Here’s something most people never think about: the microwave oven heating up your leftovers and a missile defense radar system run on the exact same underlying physics. It sounds like a stretch, but it isn’t. Both technologies trace back to the same wartime invention — and the story of how that happened is one of the more unexpected chapters in 20th-century engineering.

It Started With Two Physicists in Birmingham

In 1940, Britain was deep into the Battle of Britain, and German U-boats were devastating Allied shipping in the Atlantic. At the University of Birmingham, physicists John Randall and Harry Boot were working on a specific, urgent problem: how to build a radar system small enough to fit in an aircraft, but powerful enough to actually matter.

Their answer was the cavity magnetron. Other countries — France, Russia, Japan — had experimented with magnetrons before, but none had solved the power problem. Randall and Boot did. The device could generate microwave energy at a scale nobody else had achieved, and it had the potential to change the direction of the war.
The challenge was that Britain, stretched thin by the war effort, didn’t have the industrial capacity to manufacture it at scale.

A High-Stakes Exchange

In September 1940, a British delegation led by Sir Henry Tizard traveled to the United States carrying a working cavity magnetron — one of the war’s most closely guarded secrets. The mission’s purpose was direct: trade Britain’s most advanced technology for American manufacturing capability.

When American scientists saw it demonstrated, the reaction was disbelief.

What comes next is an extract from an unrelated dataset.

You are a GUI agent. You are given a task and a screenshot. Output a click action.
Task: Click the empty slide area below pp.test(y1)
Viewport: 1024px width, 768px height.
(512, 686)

Their own radar research had been producing only a fraction of the power the British device generated — by some estimates, a thousand times less. One historian later described it as “the most valuable cargo ever brought to our shores.”

That exchange led directly to the founding of the Radiation Laboratory at MIT before the end of 1940 — a research effort deliberately given an unremarkable name as wartime cover. Magnetron production scaled rapidly, climbing from a handful of units to thousands per day.

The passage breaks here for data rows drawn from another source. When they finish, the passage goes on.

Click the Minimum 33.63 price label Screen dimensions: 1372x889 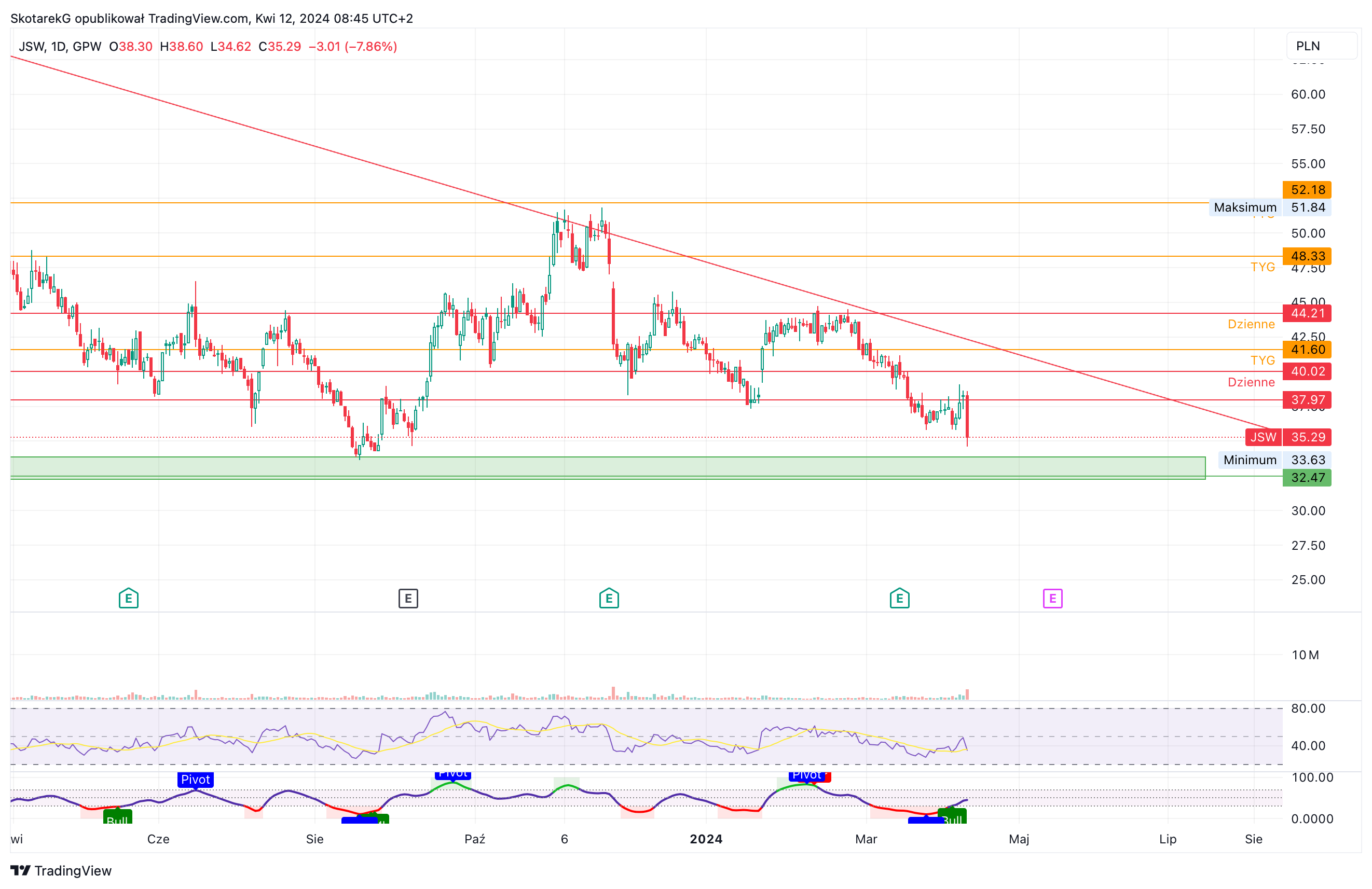1274,460
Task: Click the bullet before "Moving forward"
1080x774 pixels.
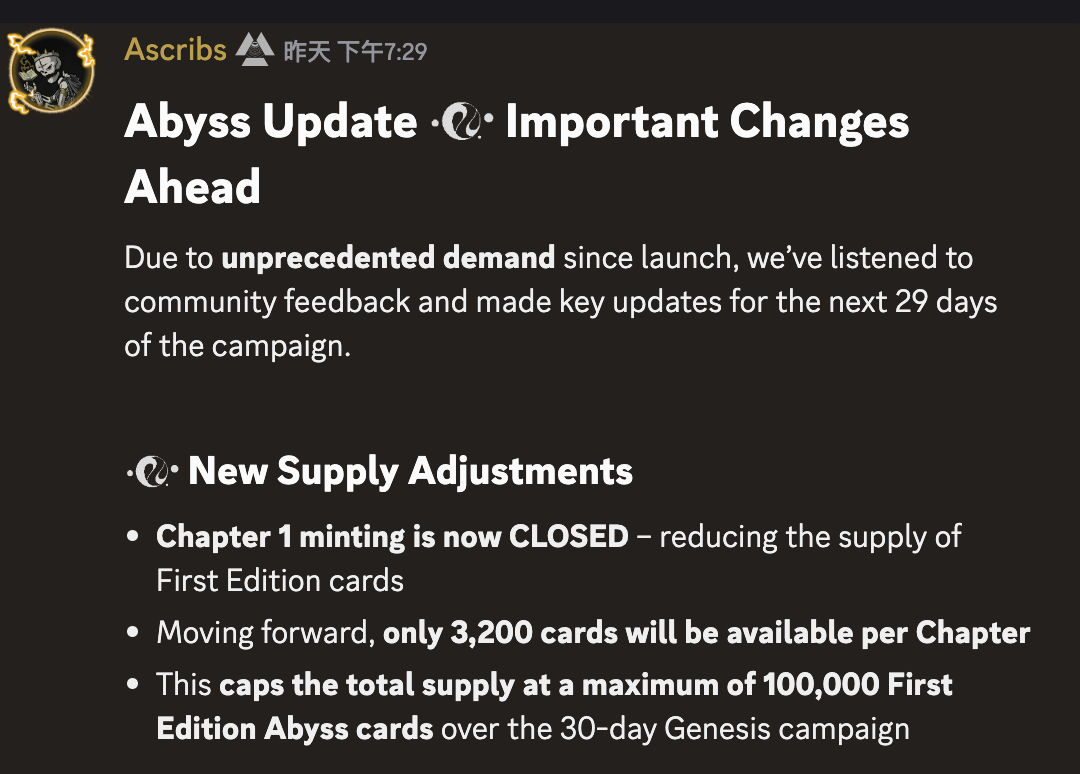Action: click(132, 633)
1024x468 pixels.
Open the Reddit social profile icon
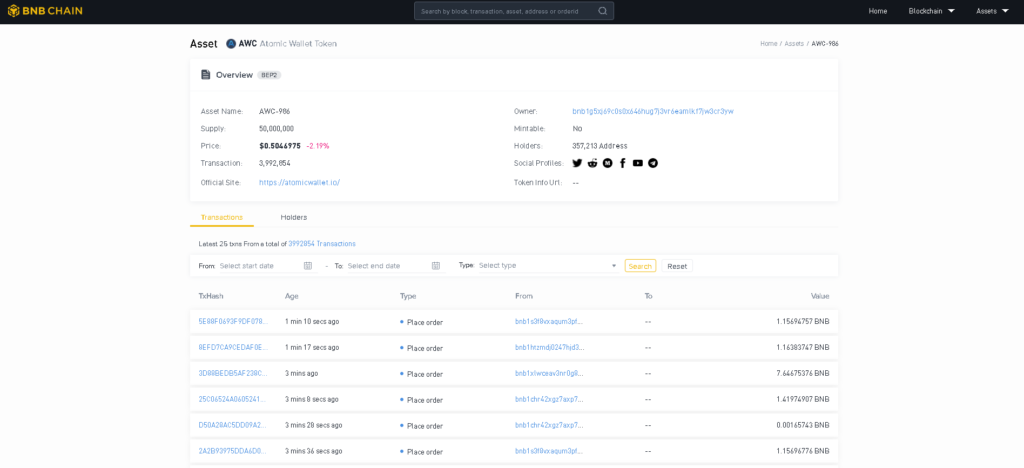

What’s often left out of this story is the second half of the engineering problem: a magnetron generates microwave energy, but that energy needs a precise, low-loss path to travel. That’s the role of the waveguide — a hollow metal structure that channels microwave energy in a controlled direction, the way a hallway directs movement rather than letting it scatter freely. It’s a simple analogy, but it turns out to be a remarkably literal one.

An Accidental Discovery

By 1945, the war was winding down. Percy Spencer, an engineer at Raytheon who had risen through the company largely through self-taught expertise, was standing near an active magnetron when he noticed something odd: a candy bar in his pocket had melted.

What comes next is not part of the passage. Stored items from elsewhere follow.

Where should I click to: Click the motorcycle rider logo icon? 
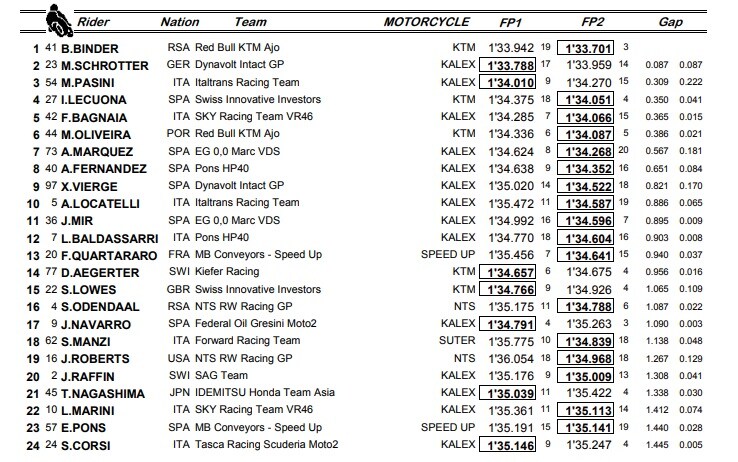(59, 21)
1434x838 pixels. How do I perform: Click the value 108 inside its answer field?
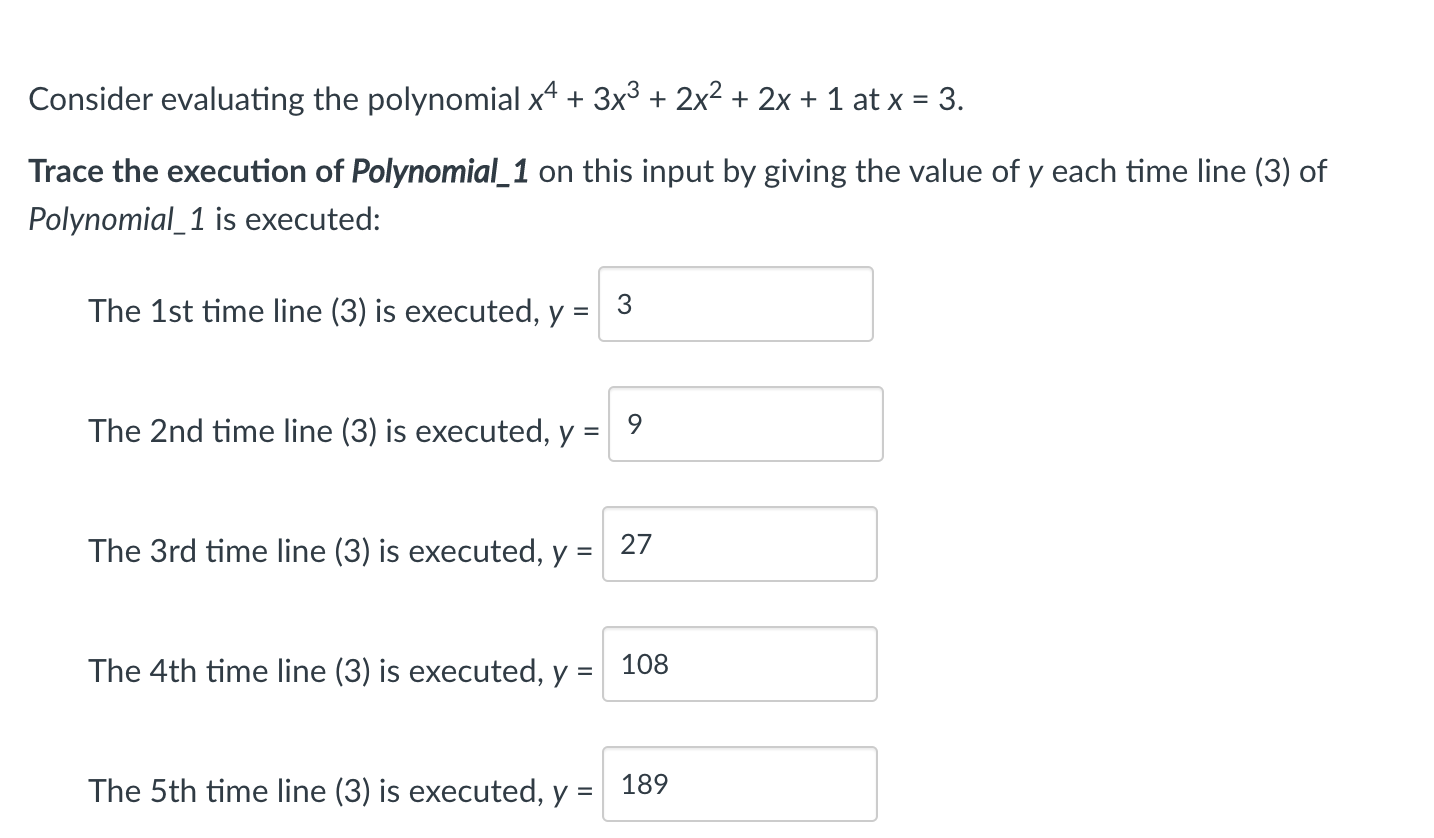(x=643, y=665)
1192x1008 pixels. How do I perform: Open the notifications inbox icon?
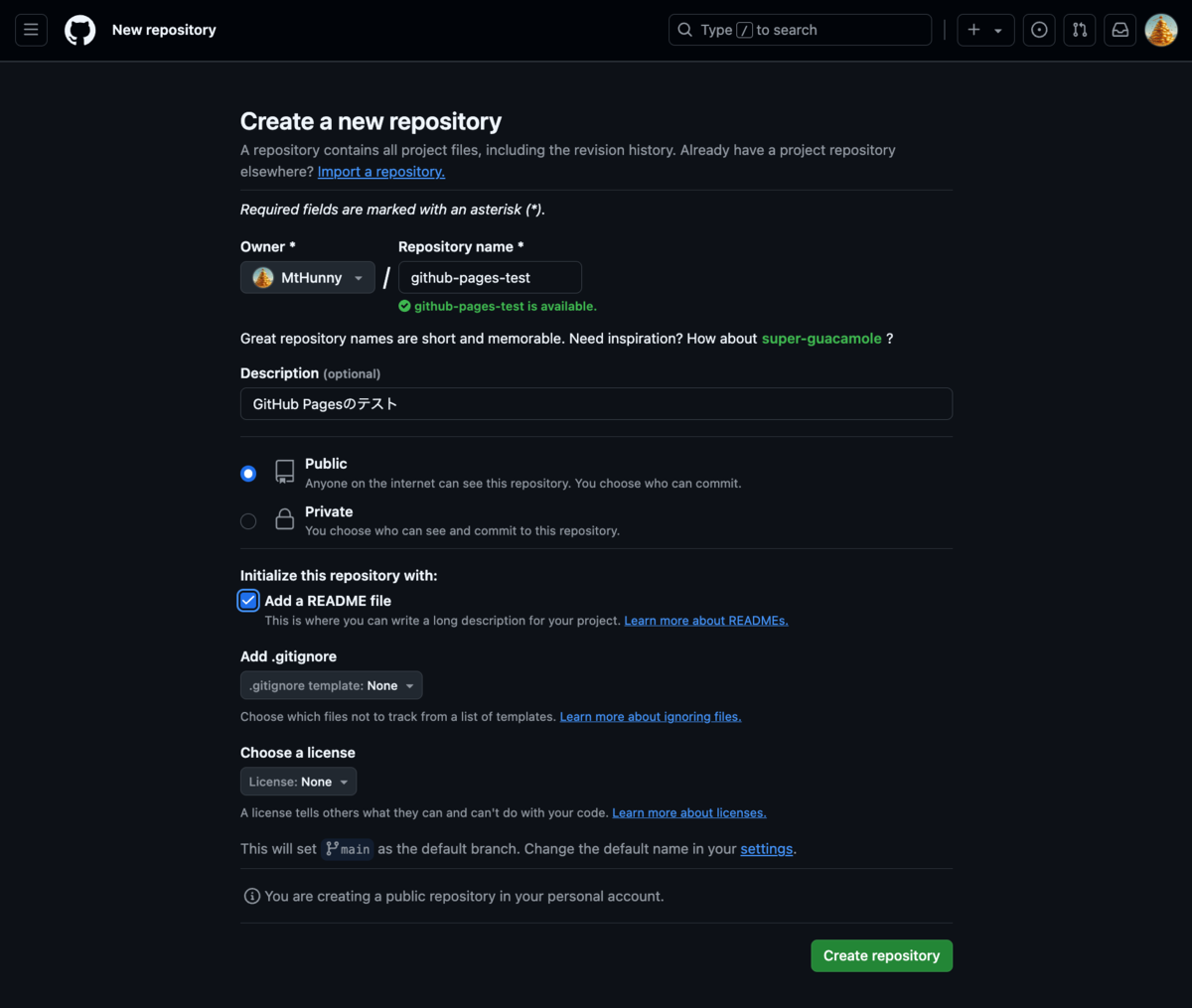pos(1119,30)
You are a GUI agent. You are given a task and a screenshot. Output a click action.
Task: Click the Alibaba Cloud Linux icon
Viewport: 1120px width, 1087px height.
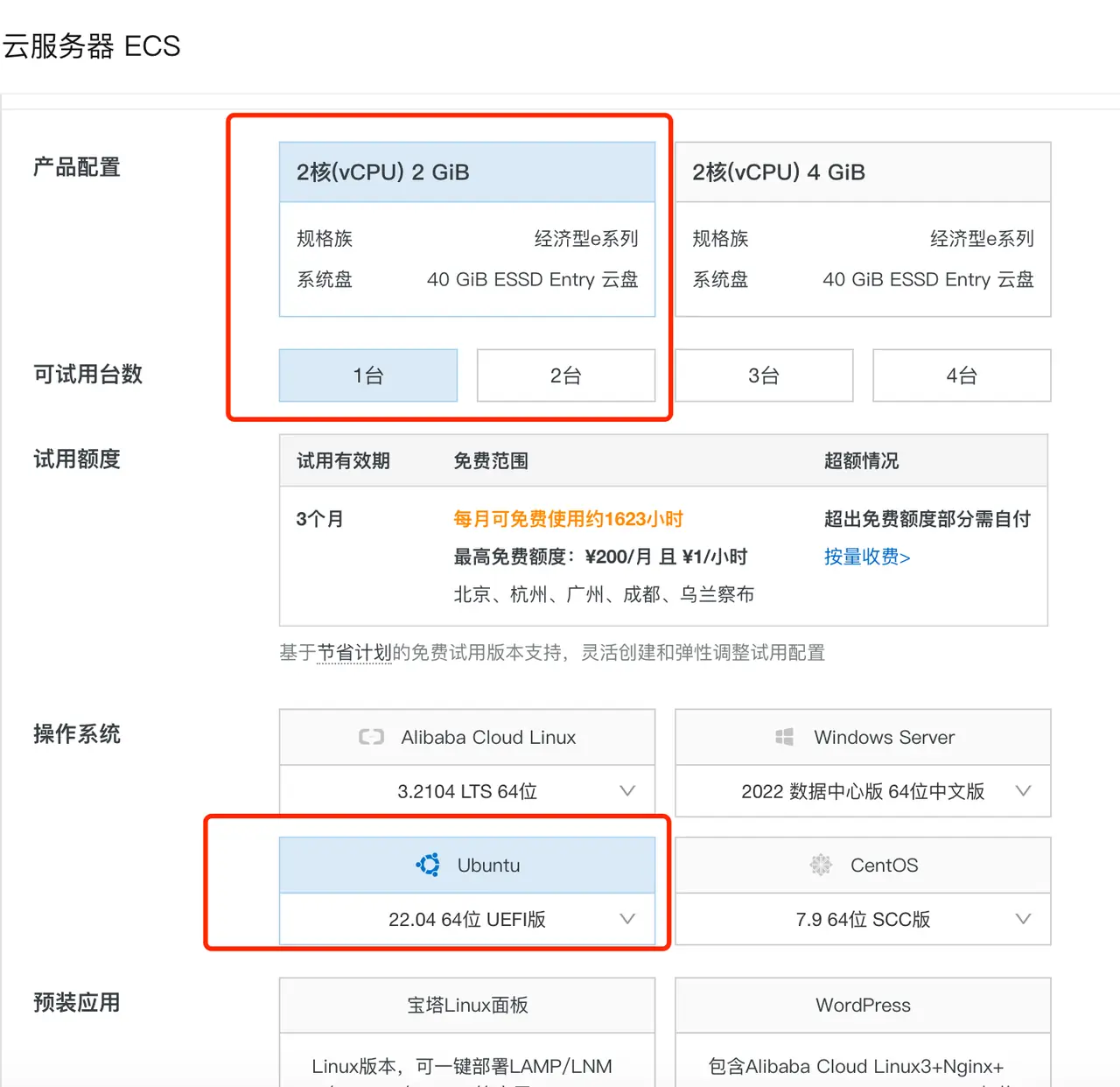pyautogui.click(x=371, y=737)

Most people would have shrugged it off. Spencer was curious enough to investigate further. He began testing the effect deliberately — placing popcorn kernels near the magnetron and watching them pop, then trying an egg, which famously ended in a small explosion when a colleague leaned in too closely.

Spencer built a metal enclosure, positioned the magnetron to direct energy inside, and arrived at the basic design for the modern microwave oven. Raytheon filed a patent in 1945, and the first commercial unit — called the Radarange, in a nod to its origins — went on sale in 1947. Early models stood nearly six feet tall, weighed several hundred pounds, and cost thousands of dollars, limiting them to commercial kitchens and ships for years before they became practical for home use.

The Same Physics, Very Different Stakes

The connection between a kitchen appliance and a missile defense system isn’t a loose metaphor — it’s a direct technical lineage. The waveguide physics that guides energy into a microwave oven is the same physics behind air traffic control radar, weather radar, satellite communications, and modern military radar and missile defense systems.

Next time a microwave oven runs its cycle, it’s worth remembering that the same core technology, refined and scaled, is quietly at work in the radar and defense systems protecting aircraft, ships, and satellites today.

Each application places different demands on the technology — different frequencies, different power levels, different tolerances for size and durability — but the underlying principle has remained consistent for more than 80 years: direct electromagnetic energy precisely, with minimal loss, regardless of what’s on the receiving end.

It’s a useful reminder that some of the most consequential engineering breakthroughs don’t begin with a clear destination in mind. Spencer wasn’t trying to invent a kitchen appliance — he simply noticed something unusual and decided to follow it.